Hey there, time traveller!
This article was published 23/4/2014 (1101 days ago), so information in it may no longer be current.
This week, two waitresses in Weyburn, Sask., went public with allegations that they were fired from their jobs only to be replaced by temporary foreign workers. This latest revelation comes on the heels of the federal government publishing the names of three other employers who allegedly broke rules regarding the hiring of temporary foreign workers.
The companies that break the rules will no longer be allowed to bring in foreign workers to work in Canada, but the big question is what will happen to the foreign workers who are already employed by these companies? Will they be sent home?

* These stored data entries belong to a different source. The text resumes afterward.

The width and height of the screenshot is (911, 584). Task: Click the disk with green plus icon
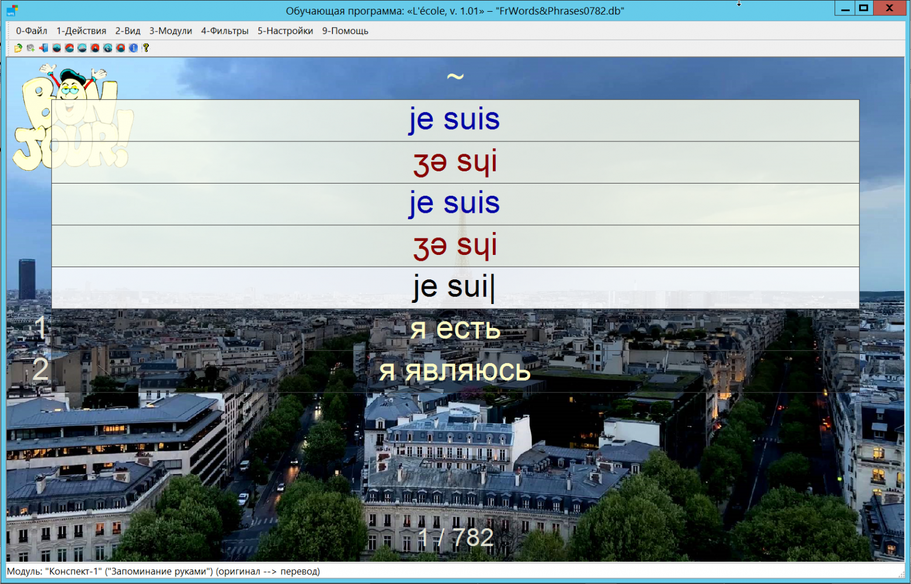tap(30, 48)

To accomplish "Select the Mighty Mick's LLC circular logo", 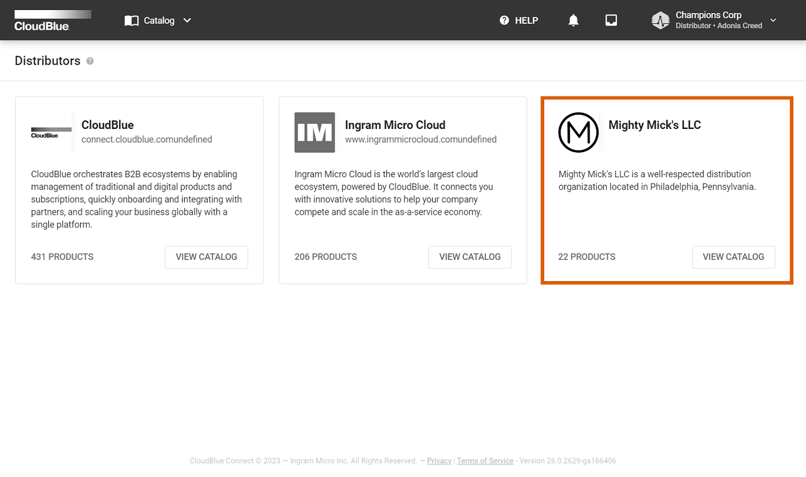I will tap(578, 132).
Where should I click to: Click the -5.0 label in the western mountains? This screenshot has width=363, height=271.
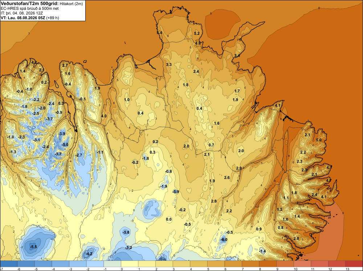pyautogui.click(x=65, y=145)
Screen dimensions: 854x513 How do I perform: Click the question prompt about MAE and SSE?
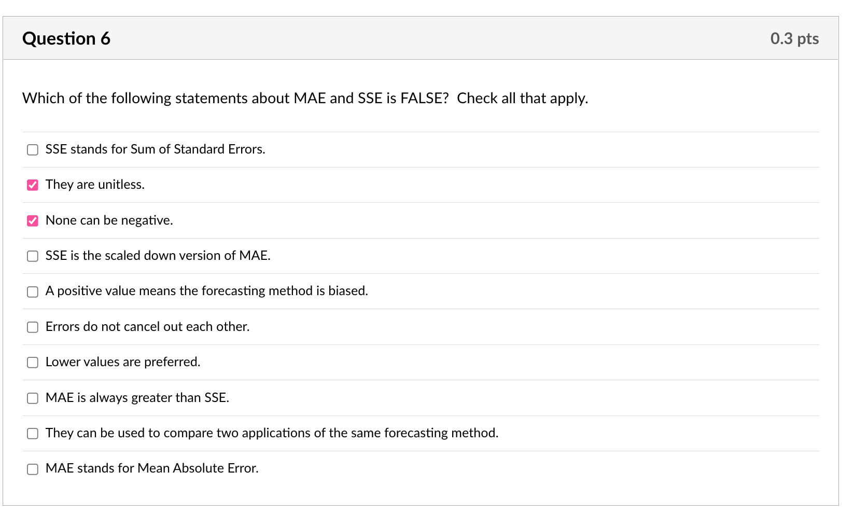[x=305, y=98]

Canada's temporary foreign worker program is designed to allow Canadian businesses to hire foreign nationals to work in Canada when no Canadian or Canadian permanent resident is willing or able to take on the job. Under this program's rules, employers must advertise for these vacant positions and must offer a wage that is at or above the median wage for the occupation where the job will be located. If, after doing this, no qualified applicant in Canada can be found, permission can be obtained to hire foreigners for the job.
While there is nothing wrong with the principles of this program, the only way it will be supported is if Canadians can be confident foreigners are not being brought here to take away Canadian jobs. Ensuring Canadian workers are given priority is important for both individuals looking for jobs and employers who play by the rules. Canadian employees and employers should not be disadvantaged by companies that break the rules. Canadians should not be fired for the sole purpose of being replaced by temporary foreign workers.
Ottawa's swift response to the allegations is welcome. In addition to prohibiting employers who break the law from bringing in more foreign workers, the federal employment minister, Jason Kenney, has signalled the government will prosecute any employers who have made misrepresentations on these immigration applications. Guilty employers could face fines of up to $100,000 or jail terms of up to five years.
While offending businesses will face penalties, what will happen to foreign workers working at those establishments? Under the law, the federal government can start a process to revoke their work permits and require them to go home.
If this occurs, can it be said that these foreign workers are victims? Some of these individuals may have quit jobs in their home country and came here in good faith to start a new life. Should they be sent home? Regardless of what one may feel for these workers, the answer must be yes.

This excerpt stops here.